To name but a few, the Guardian published an article just
before the launch event of the white paper titled ‘David Cameron to relaunch
troubled ‘big society’ project’, while the New Statesman introduced the day
with the story ‘Fourth time lucky for David Cameron’s ‘big society’?’

Yet when I spoke briefly to Nick Hurd, the minister for
civil society, after his speech about the paper, he denied it was another
launch of the policy. He said he saw it as a continuation of something he had
already started to see taking shape.

His anecdotal evidence for this was the fact that, at
numerous events he had attended over recent months, he had met many people
starting up projects that championed the big society concept and would help to
build it.

I can see why this may well be the case.
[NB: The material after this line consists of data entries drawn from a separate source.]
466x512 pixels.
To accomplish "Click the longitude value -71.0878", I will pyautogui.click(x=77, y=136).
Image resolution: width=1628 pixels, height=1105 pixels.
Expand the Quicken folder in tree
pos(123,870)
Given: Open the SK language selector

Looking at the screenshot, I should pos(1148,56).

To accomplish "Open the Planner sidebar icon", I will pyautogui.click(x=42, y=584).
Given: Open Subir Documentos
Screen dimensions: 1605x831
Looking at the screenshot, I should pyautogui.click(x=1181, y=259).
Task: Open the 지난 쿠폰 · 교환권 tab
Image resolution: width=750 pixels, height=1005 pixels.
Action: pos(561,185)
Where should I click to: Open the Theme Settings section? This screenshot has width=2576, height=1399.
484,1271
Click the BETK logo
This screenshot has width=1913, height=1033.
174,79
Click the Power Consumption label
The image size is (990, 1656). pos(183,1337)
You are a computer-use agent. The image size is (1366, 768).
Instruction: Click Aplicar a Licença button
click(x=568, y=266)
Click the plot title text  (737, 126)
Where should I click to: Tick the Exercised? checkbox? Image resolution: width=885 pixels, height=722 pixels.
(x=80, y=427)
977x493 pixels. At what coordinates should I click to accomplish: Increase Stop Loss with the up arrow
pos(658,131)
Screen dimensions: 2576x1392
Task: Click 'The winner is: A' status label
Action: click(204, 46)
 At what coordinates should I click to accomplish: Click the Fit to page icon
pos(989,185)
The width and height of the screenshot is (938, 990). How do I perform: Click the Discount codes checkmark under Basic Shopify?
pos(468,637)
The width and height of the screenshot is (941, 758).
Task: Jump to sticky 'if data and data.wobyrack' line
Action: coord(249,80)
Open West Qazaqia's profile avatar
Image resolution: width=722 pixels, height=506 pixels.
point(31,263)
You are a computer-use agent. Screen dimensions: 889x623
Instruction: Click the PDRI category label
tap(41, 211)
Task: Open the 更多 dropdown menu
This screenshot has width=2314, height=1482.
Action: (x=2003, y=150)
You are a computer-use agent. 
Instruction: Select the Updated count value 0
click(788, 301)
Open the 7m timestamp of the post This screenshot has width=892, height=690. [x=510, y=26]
At just one event
yesterday I must have met at least five or six people running new social
enterprises doing really interesting, innovative things.

But for all the great work social enterprises, various
community groups and charities are doing and are striving to do, I worry about
how much progress can really be achieved and sustained unless the wider public
get behind the idea.

Right now my general impression is that most of them still
either do not understand this slightly wishy-washy concept or they already feel
under enough strain over time and money without being preached at by the
government to give more of it away.

It’s a shame, because whether its existence is for political
point-scoring or not, the big society concept is overall a good one. We should
all want to help each other as much as we can.

But I’m beginning to worry that the more giving and
volunteering is associated with a poltical agenda that involves both
championing the third sector and making drastic and often fatal cuts to it, the
more intrinsic, genuine motivations for doing good will begin to ebb away.